PROBLEM STATEMENT :: In full and without change, repeat the records shown below.

_____

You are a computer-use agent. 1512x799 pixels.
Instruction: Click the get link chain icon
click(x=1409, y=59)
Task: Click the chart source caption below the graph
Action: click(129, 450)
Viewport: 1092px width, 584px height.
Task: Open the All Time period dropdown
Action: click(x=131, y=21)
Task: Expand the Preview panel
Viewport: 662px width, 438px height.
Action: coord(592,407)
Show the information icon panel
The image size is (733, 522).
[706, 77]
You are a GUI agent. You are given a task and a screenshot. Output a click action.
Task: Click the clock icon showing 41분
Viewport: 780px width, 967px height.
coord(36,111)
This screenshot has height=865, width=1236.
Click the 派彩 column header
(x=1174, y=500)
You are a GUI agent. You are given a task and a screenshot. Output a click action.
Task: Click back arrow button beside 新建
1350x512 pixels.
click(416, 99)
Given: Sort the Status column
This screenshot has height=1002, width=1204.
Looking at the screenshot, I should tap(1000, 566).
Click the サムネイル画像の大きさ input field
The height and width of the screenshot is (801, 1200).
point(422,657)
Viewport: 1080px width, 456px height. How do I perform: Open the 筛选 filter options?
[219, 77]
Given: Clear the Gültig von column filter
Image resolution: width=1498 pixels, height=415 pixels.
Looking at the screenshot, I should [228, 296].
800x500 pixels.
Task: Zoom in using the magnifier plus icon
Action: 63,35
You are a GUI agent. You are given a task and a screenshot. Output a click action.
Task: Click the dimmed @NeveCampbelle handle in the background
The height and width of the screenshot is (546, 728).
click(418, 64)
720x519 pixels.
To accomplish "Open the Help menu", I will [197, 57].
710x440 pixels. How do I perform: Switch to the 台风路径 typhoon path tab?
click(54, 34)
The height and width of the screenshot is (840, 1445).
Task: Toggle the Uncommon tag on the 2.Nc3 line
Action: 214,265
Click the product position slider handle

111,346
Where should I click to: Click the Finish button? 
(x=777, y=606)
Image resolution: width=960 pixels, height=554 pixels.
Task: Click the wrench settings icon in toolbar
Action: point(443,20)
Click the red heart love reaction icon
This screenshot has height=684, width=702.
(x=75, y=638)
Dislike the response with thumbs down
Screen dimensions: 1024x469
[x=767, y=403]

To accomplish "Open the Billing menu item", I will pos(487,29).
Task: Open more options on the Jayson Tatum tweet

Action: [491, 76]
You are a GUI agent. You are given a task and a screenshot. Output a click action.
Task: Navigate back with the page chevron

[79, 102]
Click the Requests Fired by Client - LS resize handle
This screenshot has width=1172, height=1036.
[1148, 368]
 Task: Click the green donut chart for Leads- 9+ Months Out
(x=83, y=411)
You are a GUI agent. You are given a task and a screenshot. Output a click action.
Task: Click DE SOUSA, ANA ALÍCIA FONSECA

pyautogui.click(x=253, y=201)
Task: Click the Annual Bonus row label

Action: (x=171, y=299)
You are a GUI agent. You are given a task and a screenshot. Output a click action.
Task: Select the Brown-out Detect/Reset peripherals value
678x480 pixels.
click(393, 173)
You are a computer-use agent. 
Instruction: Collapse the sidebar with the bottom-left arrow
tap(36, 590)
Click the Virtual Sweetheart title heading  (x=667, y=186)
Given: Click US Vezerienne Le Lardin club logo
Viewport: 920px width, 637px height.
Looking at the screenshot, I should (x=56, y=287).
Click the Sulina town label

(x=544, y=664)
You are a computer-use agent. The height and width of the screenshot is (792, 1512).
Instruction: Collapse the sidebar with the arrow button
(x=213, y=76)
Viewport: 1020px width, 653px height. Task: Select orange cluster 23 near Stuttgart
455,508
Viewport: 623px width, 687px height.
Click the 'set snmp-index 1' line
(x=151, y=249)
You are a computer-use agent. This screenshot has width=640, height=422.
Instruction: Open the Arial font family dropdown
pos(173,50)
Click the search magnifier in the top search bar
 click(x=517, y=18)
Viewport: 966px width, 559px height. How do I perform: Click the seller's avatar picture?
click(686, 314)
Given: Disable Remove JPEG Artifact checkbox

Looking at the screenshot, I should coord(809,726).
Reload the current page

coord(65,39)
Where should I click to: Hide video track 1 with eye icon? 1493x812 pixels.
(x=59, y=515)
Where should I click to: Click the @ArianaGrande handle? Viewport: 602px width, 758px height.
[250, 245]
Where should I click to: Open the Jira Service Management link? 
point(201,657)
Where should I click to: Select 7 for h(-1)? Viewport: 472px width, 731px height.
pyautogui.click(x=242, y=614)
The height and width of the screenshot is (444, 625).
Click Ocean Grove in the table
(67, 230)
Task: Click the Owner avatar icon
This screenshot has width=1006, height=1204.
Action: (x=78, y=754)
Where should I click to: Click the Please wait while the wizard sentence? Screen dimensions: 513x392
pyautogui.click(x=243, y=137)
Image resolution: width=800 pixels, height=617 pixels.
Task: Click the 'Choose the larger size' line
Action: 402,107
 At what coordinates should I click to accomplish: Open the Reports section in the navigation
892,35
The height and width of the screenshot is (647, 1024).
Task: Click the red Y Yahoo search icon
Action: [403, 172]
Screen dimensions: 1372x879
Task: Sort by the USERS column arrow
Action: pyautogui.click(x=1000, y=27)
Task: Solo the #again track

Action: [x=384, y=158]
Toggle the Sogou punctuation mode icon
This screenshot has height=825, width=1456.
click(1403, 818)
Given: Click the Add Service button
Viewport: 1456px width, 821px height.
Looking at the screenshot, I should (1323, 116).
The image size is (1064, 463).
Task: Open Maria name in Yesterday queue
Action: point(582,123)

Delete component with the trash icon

_____

REPLY ::
You are a computer-use agent. 1512x799 pixels.
Instruction: Click the get link chain icon
click(x=1409, y=59)
Task: Click the chart source caption below the graph
Action: click(129, 450)
Viewport: 1092px width, 584px height.
Task: Open the All Time period dropdown
Action: click(x=131, y=21)
Task: Expand the Preview panel
Viewport: 662px width, 438px height.
Action: coord(592,407)
Show the information icon panel
The image size is (733, 522).
[706, 77]
You are a GUI agent. You are given a task and a screenshot. Output a click action.
Task: Click the clock icon showing 41분
Viewport: 780px width, 967px height.
coord(36,111)
This screenshot has height=865, width=1236.
Click the 派彩 column header
(x=1174, y=500)
You are a GUI agent. You are given a task and a screenshot. Output a click action.
Task: Click back arrow button beside 新建
1350x512 pixels.
click(416, 99)
Given: Sort the Status column
This screenshot has height=1002, width=1204.
Looking at the screenshot, I should tap(1000, 566).
Click the サムネイル画像の大きさ input field
The height and width of the screenshot is (801, 1200).
point(422,657)
Viewport: 1080px width, 456px height. How do I perform: Open the 筛选 filter options?
[219, 77]
Given: Clear the Gültig von column filter
Image resolution: width=1498 pixels, height=415 pixels.
Looking at the screenshot, I should [228, 296].
800x500 pixels.
Task: Zoom in using the magnifier plus icon
Action: 63,35
You are a GUI agent. You are given a task and a screenshot. Output a click action.
Task: Click the dimmed @NeveCampbelle handle in the background
The height and width of the screenshot is (546, 728).
click(418, 64)
720x519 pixels.
To accomplish "Open the Help menu", I will [197, 57].
710x440 pixels. How do I perform: Switch to the 台风路径 typhoon path tab?
click(54, 34)
The height and width of the screenshot is (840, 1445).
Task: Toggle the Uncommon tag on the 2.Nc3 line
Action: 214,265
Click the product position slider handle

111,346
Where should I click to: Click the Finish button? 
(x=777, y=606)
Image resolution: width=960 pixels, height=554 pixels.
Task: Click the wrench settings icon in toolbar
Action: point(443,20)
Click the red heart love reaction icon
This screenshot has height=684, width=702.
(x=75, y=638)
Dislike the response with thumbs down
Screen dimensions: 1024x469
[x=767, y=403]

To accomplish "Open the Billing menu item", I will pos(487,29).
Task: Open more options on the Jayson Tatum tweet

Action: [491, 76]
You are a GUI agent. You are given a task and a screenshot. Output a click action.
Task: Navigate back with the page chevron

[79, 102]
Click the Requests Fired by Client - LS resize handle
This screenshot has width=1172, height=1036.
[1148, 368]
 Task: Click the green donut chart for Leads- 9+ Months Out
(x=83, y=411)
You are a GUI agent. You are given a task and a screenshot. Output a click action.
Task: Click DE SOUSA, ANA ALÍCIA FONSECA

pyautogui.click(x=253, y=201)
Task: Click the Annual Bonus row label

Action: (x=171, y=299)
You are a GUI agent. You are given a task and a screenshot. Output a click action.
Task: Select the Brown-out Detect/Reset peripherals value
678x480 pixels.
click(393, 173)
You are a computer-use agent. 
Instruction: Collapse the sidebar with the bottom-left arrow
tap(36, 590)
Click the Virtual Sweetheart title heading  (x=667, y=186)
Given: Click US Vezerienne Le Lardin club logo
Viewport: 920px width, 637px height.
Looking at the screenshot, I should (x=56, y=287).
Click the Sulina town label

(x=544, y=664)
You are a computer-use agent. The height and width of the screenshot is (792, 1512).
Instruction: Collapse the sidebar with the arrow button
(x=213, y=76)
Viewport: 1020px width, 653px height. Task: Select orange cluster 23 near Stuttgart
455,508
Viewport: 623px width, 687px height.
Click the 'set snmp-index 1' line
(x=151, y=249)
You are a computer-use agent. This screenshot has width=640, height=422.
Instruction: Open the Arial font family dropdown
pos(173,50)
Click the search magnifier in the top search bar
 click(x=517, y=18)
Viewport: 966px width, 559px height. How do I perform: Click the seller's avatar picture?
click(686, 314)
Given: Disable Remove JPEG Artifact checkbox

Looking at the screenshot, I should coord(809,726).
Reload the current page

coord(65,39)
Where should I click to: Hide video track 1 with eye icon? 1493x812 pixels.
(x=59, y=515)
Where should I click to: Click the @ArianaGrande handle? Viewport: 602px width, 758px height.
[250, 245]
Where should I click to: Open the Jira Service Management link? 
point(201,657)
Where should I click to: Select 7 for h(-1)? Viewport: 472px width, 731px height.
pyautogui.click(x=242, y=614)
The height and width of the screenshot is (444, 625).
Click Ocean Grove in the table
(67, 230)
Task: Click the Owner avatar icon
This screenshot has width=1006, height=1204.
Action: (x=78, y=754)
Where should I click to: Click the Please wait while the wizard sentence? Screen dimensions: 513x392
pyautogui.click(x=243, y=137)
Image resolution: width=800 pixels, height=617 pixels.
Task: Click the 'Choose the larger size' line
Action: 402,107
 At what coordinates should I click to accomplish: Open the Reports section in the navigation
892,35
The height and width of the screenshot is (647, 1024).
Task: Click the red Y Yahoo search icon
Action: [403, 172]
Screen dimensions: 1372x879
Task: Sort by the USERS column arrow
Action: pyautogui.click(x=1000, y=27)
Task: Solo the #again track

Action: [x=384, y=158]
Toggle the Sogou punctuation mode icon
This screenshot has height=825, width=1456.
click(1403, 818)
Given: Click the Add Service button
Viewport: 1456px width, 821px height.
Looking at the screenshot, I should (1323, 116).
The image size is (1064, 463).
Task: Open Maria name in Yesterday queue
Action: point(582,123)

Delete component with the trash icon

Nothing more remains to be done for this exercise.